- Extract to read -
○ ○ ○ ○ ○

We caught a lot of whiting today, but they were small. A couple of weeks ago the whiting were huge. We did get a couple of slot reds and had a few get away. Is anybody catching big whitings (if so, where)?


----------



## SurfRunner (May 22, 2004)

You can catch fish in the surf all year long......I have caught a 4 foot sandbar shark on a cast bait in January when the water temp was 57 deg. I also caught one a week before Christmas one time. There was a mako caught on PINS several years ago in February. Big drum and Bullreds are there too. Maybe not in numbers, but enough to keep you going. You can catch some big whiting in the winter.


----------



## mario8402 (Apr 15, 2010)

thanks for all the tips guys. really helps out. I just wanted to make sure I wasnt too late to get my surf setup ready for action or if I should just wait until next spring. I bought some waders last year dirt cheap so I'm good in that respect. Maybe I can meet up with a 2cooler when I am ready to go for my first time out soon 
I would like to target some bull reds and maybe some smallerish sharks and whatever else wants to snag its lips on my hooks


----------



## prophead (May 25, 2012)

*PINS?*

What's PINS?


----------



## tennisplayer2 (Feb 6, 2008)

Padre Island National Seashore


----------



## troutless (Feb 17, 2006)

I like to surf fish in the Winter also and you can catch a variety of fish, but you go to Crabs,Whitings for the larger fish, except Sharks. Fishbites and Shrimp are good for the Whitings and I have caught slot Reds, Black Drums on the Fishbites.
I haven't been into surf fishing but for a few years.


----------



## SurfRunner (May 22, 2004)

mario8402 said:


> thanks for all the tips guys. really helps out. I just wanted to make sure I wasnt too late to get my surf setup ready for action or if I should just wait until next spring. I bought some waders last year dirt cheap so I'm good in that respect. Maybe I can meet up with a 2cooler when I am ready to go for my first time out soon
> I would like to target some bull reds and maybe some smallerish sharks and whatever else wants to snag its lips on my hooks


Don't stop now...Its just now starting to get good and it will be for a couple more months...Best surf fishing of the year.


----------



## justin83 (Apr 26, 2010)

WHAT said:


> http://www.billysandifer.com/Best_Time_For_Species.php


on this site it says that the speck fishing is good in nov and dec i guess down in corpus area. just wondering if anyone can verify this? thanks


----------



## SurfRunner (May 22, 2004)

justin83 said:


> on this site it says that the speck fishing is good in nov and dec i guess down in corpus area. just wondering if anyone can verify this? thanks


That Calender should be accurate for PINS. They do catch trout in the winter there. I think it is more of a grind for the big ones though.


----------



## medgecko (Apr 21, 2012)

Anybody seen something like this for the Surfside/Galveston/Bolivar area?


----------



## justin83 (Apr 26, 2010)

surfrunner said:


> that calender should be accurate for pins. They do catch trout in the winter there. I think it is more of a grind for the big ones though.


thanks


----------

○ ○ ○ ○ ○

- Entries supplied -
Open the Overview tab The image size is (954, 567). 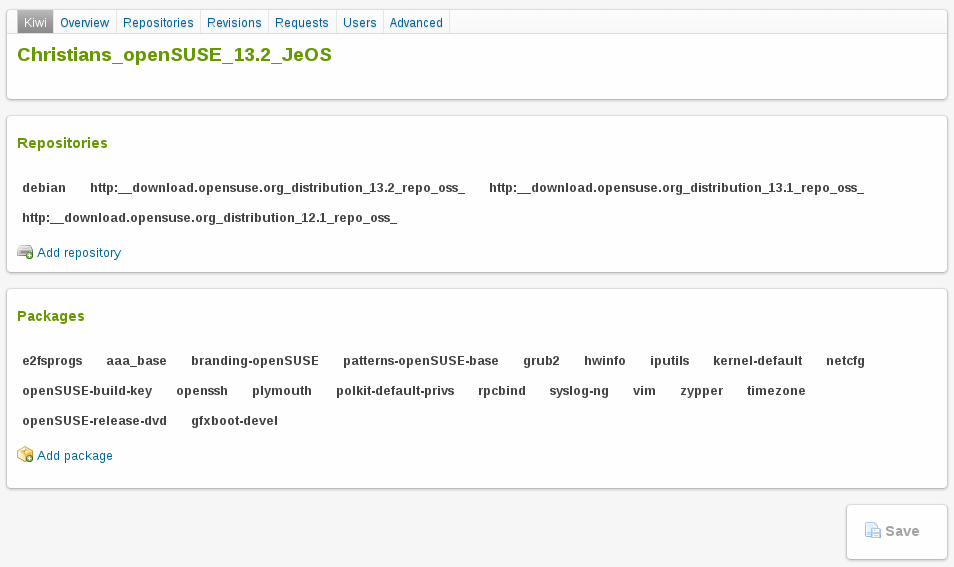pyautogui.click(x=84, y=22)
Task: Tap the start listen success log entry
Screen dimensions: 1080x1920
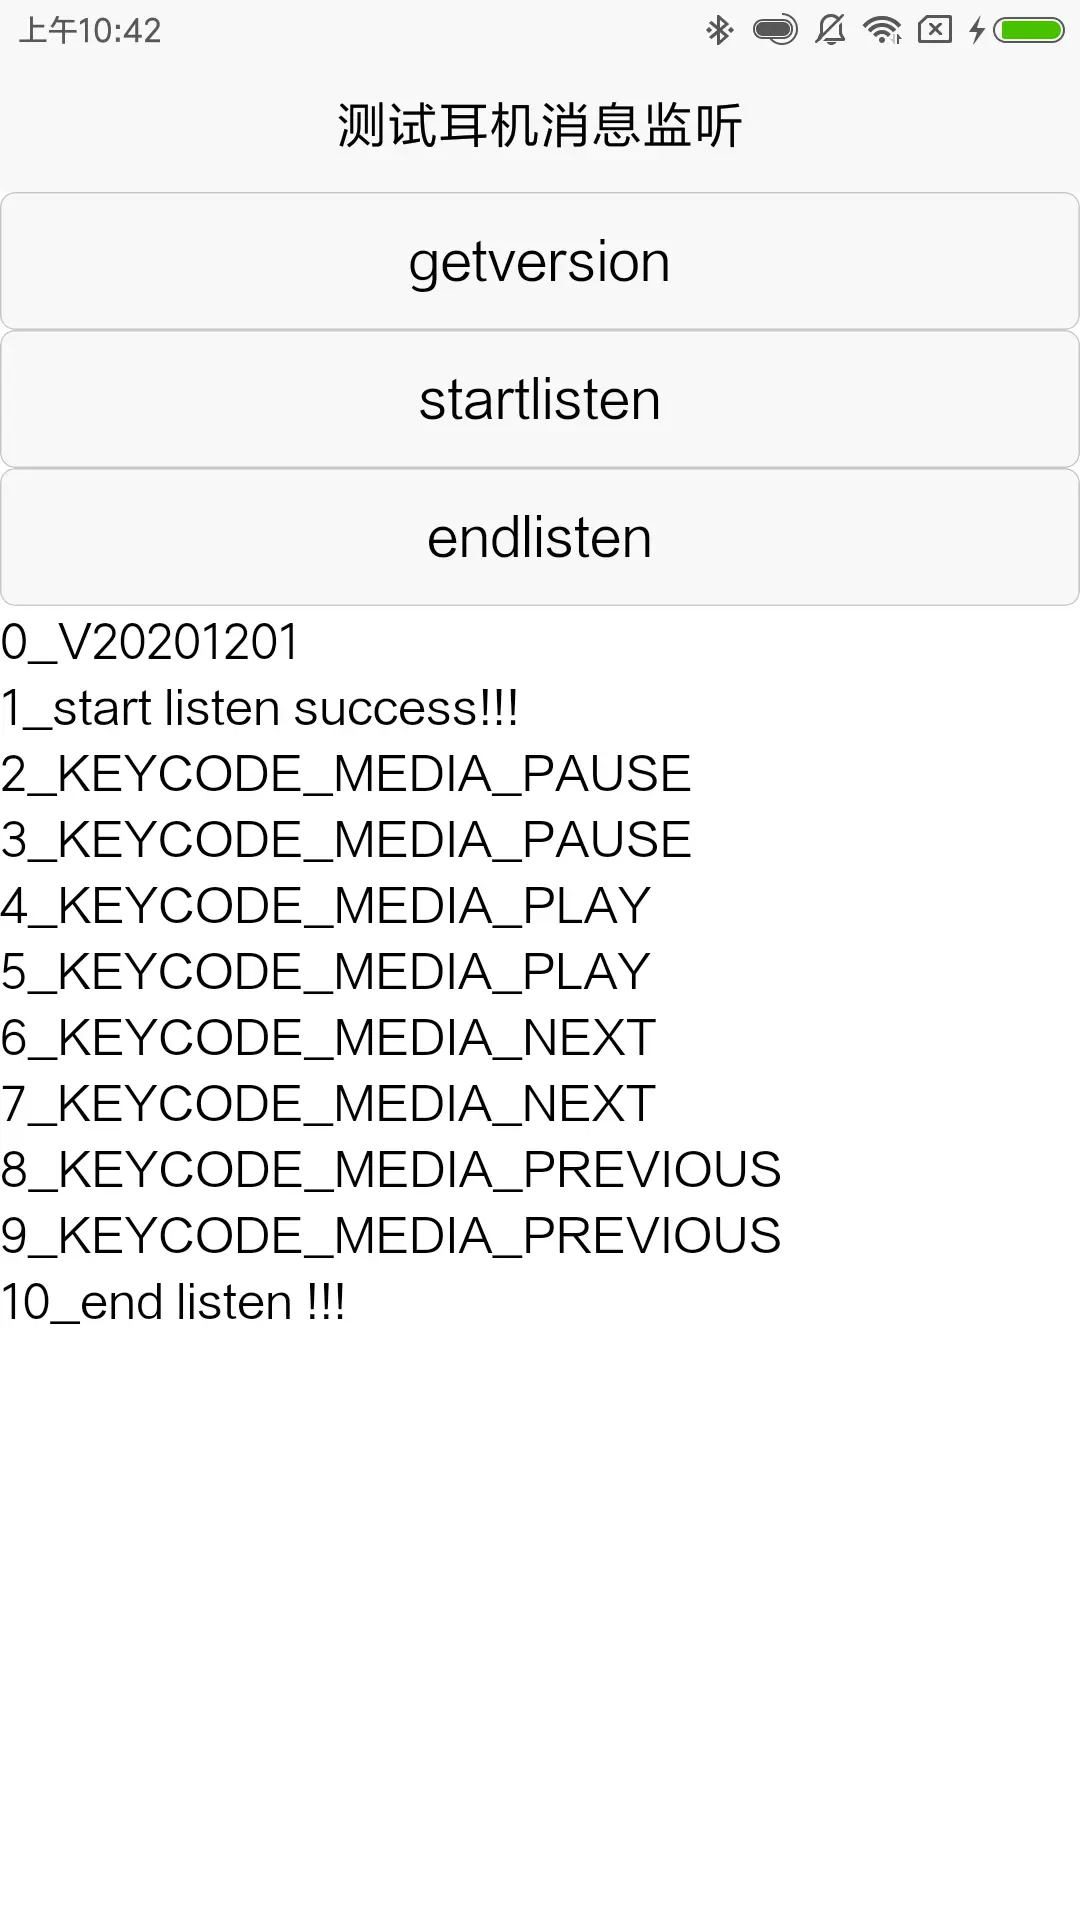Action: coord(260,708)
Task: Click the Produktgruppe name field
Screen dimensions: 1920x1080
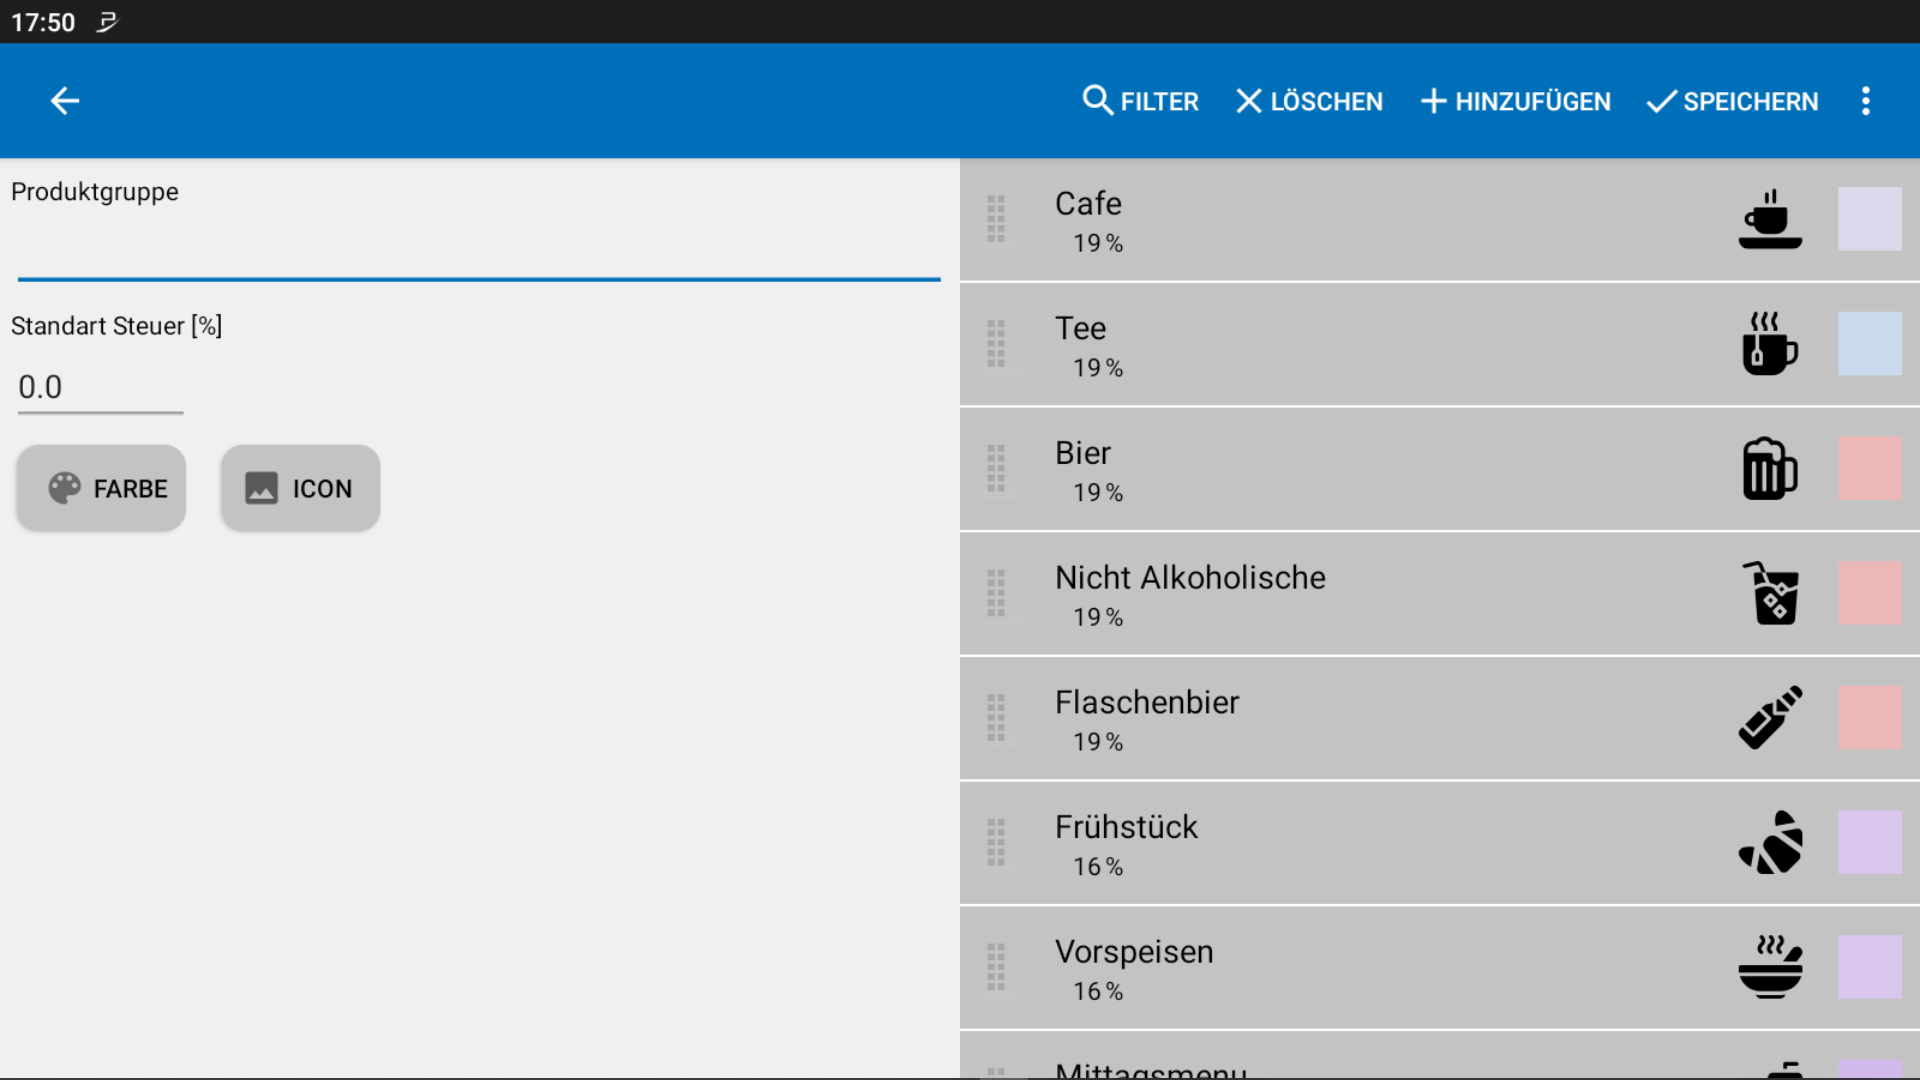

○ ○ ○ ○ ○

- Parts of the exercise -
a) Rewrite the surf fishing thread from "## mario8402 (Apr" to "(May 25, 2012)", replacing "waders" with "hip boots".
b) Answer these questions about the surf fishing thread:
(i) How long was the sandbar shark SurfRunner caught in January?
(ii) What does PINS stand for?
(iii) Which two baits does troutless name as good for whiting?
The listing plays no part in what comes next.

- Task answers -
a)
## mario8402 (Apr 15, 2010)

thanks for all the tips guys. really helps out. I just wanted to make sure I wasnt too late to get my surf setup ready for action or if I should just wait until next spring. I bought some hip boots last year dirt cheap so I'm good in that respect. Maybe I can meet up with a 2cooler when I am ready to go for my first time out soon 
I would like to target some bull reds and maybe some smallerish sharks and whatever else wants to snag its lips on my hooks


----------



## prophead (May 25, 2012)

b)
(i) 4 feet.
(ii) Padre Island National Seashore.
(iii) Fishbites and shrimp.